(What to work on) Please extract, word for word, the stretch of the Family Matters passage below starting with "In addition, the" and going on through "disjunctures between them.".

(Selection)
——————————

When Greg Sullivan and I began to think about the Family Matters display we were excited at the opportunity to explore changing ideas about the family over the centuries and hang contemporary works alongside historic art. Bringing the many strands of the show together in a coherent hang was a challenge – how were we to exhibit contemporary photographs, archive photo albums, public submission photographs, oil paintings, sculpture and video art alongside each other in a way that did them all justice?
In addition, the show, which originated in Norwich Castle Museum and Art Gallery, had travelled to two other venues before reaching us, where it was displayed over several rooms. With only one large room for our version of the exhibition, the first task – carried out by our colleague Tabitha Barber- was to edit down the hang while trying to retain the spirit and complexity of its original conception. Our solution was to try and pair works of art and draw attention to connections and disjunctures between them.

——————————

(Supplied records)
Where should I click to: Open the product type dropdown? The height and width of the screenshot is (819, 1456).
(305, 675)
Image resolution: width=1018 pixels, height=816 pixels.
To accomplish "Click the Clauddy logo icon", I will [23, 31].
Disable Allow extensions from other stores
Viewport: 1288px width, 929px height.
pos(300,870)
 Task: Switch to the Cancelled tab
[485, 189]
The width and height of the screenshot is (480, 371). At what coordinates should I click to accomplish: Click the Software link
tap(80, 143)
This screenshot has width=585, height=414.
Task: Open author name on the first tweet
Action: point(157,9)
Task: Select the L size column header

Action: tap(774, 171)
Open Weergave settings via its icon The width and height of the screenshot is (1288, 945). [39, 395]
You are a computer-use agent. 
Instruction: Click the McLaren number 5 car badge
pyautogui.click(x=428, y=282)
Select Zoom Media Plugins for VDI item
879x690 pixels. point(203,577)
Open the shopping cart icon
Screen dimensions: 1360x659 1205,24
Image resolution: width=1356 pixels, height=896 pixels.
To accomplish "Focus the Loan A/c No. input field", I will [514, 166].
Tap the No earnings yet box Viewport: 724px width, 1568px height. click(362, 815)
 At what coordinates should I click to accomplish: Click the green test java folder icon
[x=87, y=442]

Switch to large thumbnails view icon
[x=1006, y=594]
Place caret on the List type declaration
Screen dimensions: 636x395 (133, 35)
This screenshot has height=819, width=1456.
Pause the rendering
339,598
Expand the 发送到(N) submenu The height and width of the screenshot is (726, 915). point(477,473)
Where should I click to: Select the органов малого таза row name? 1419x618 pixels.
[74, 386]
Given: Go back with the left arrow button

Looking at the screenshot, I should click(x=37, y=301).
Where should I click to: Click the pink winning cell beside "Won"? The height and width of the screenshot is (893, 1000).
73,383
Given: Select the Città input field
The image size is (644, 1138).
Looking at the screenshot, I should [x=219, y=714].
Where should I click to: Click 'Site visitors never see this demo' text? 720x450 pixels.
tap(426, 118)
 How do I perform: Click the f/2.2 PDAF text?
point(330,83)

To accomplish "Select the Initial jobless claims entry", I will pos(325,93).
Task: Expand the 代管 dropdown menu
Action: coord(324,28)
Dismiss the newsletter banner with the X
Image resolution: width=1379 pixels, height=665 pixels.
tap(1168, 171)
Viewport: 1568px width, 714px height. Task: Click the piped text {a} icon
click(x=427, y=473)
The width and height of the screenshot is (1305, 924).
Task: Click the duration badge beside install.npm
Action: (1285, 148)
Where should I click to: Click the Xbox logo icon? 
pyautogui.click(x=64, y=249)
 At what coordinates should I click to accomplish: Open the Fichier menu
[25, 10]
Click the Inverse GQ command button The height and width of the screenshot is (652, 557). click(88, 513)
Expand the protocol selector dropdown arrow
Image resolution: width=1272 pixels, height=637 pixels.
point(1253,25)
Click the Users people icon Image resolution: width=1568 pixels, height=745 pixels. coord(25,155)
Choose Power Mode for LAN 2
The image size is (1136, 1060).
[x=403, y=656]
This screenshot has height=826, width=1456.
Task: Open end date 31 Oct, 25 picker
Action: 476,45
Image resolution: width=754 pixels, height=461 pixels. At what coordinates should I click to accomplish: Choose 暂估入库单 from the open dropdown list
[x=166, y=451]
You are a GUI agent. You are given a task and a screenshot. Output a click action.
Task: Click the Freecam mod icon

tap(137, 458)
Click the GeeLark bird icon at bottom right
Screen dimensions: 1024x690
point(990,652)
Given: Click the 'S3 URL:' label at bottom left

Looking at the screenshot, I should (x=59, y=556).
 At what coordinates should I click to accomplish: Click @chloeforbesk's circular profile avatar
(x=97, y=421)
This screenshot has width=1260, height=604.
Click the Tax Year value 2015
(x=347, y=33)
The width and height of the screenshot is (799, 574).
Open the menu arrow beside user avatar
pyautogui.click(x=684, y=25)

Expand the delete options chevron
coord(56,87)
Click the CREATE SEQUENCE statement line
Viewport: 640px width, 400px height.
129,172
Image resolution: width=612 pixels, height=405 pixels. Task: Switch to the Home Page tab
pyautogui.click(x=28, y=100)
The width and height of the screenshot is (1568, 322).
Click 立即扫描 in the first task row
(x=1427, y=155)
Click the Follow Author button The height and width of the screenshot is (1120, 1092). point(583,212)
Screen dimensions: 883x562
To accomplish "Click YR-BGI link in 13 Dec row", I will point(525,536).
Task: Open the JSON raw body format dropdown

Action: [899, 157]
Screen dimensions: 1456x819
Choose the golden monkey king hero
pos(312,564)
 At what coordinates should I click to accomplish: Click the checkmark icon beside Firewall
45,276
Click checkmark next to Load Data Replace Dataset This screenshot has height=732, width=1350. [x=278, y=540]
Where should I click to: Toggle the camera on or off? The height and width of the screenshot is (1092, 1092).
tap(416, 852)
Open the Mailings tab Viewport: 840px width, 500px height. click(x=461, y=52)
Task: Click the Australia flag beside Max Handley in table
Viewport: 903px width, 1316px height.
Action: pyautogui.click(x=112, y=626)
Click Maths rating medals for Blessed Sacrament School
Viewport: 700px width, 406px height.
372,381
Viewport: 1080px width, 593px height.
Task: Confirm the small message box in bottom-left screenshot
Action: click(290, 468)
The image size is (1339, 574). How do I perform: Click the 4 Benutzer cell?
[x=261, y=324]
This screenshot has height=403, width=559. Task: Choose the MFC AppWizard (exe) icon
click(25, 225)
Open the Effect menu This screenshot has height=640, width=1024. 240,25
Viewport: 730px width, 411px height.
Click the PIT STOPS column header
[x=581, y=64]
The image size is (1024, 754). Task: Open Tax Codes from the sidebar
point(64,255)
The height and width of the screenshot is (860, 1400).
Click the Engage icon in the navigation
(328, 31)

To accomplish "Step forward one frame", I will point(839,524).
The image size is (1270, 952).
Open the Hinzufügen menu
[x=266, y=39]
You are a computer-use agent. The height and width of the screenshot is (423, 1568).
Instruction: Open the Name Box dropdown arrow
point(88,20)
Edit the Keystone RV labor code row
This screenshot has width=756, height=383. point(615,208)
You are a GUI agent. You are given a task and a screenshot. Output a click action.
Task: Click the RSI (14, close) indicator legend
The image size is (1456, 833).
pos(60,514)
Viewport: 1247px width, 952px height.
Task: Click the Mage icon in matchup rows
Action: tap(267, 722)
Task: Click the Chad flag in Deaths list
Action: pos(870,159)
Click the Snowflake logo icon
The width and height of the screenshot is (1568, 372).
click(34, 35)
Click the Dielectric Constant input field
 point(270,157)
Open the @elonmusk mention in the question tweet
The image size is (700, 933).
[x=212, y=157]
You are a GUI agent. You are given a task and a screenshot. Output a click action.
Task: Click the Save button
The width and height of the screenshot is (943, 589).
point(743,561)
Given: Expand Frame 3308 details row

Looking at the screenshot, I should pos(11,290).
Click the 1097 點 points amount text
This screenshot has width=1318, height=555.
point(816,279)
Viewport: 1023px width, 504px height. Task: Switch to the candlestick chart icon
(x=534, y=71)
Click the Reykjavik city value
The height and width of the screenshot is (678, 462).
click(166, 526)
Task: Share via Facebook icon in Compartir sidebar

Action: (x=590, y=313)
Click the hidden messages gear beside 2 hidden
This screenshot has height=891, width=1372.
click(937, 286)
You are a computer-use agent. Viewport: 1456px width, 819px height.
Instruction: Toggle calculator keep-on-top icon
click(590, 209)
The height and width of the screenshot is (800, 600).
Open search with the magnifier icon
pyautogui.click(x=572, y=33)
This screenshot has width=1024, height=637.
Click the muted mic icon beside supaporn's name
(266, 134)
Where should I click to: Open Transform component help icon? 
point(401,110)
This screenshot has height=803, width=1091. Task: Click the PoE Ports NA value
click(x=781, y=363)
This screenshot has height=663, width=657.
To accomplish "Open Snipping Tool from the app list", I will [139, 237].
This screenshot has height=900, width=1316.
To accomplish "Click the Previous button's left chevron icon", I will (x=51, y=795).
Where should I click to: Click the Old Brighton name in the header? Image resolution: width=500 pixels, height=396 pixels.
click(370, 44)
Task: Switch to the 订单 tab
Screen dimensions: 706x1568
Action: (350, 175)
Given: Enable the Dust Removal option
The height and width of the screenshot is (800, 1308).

——————————

(Response to the exercise)
In addition, the show, which originated in Norwich Castle Museum and Art Gallery, had travelled to two other venues before reaching us, where it was displayed over several rooms. With only one large room for our version of the exhibition, the first task – carried out by our colleague Tabitha Barber- was to edit down the hang while trying to retain the spirit and complexity of its original conception. Our solution was to try and pair works of art and draw attention to connections and disjunctures between them.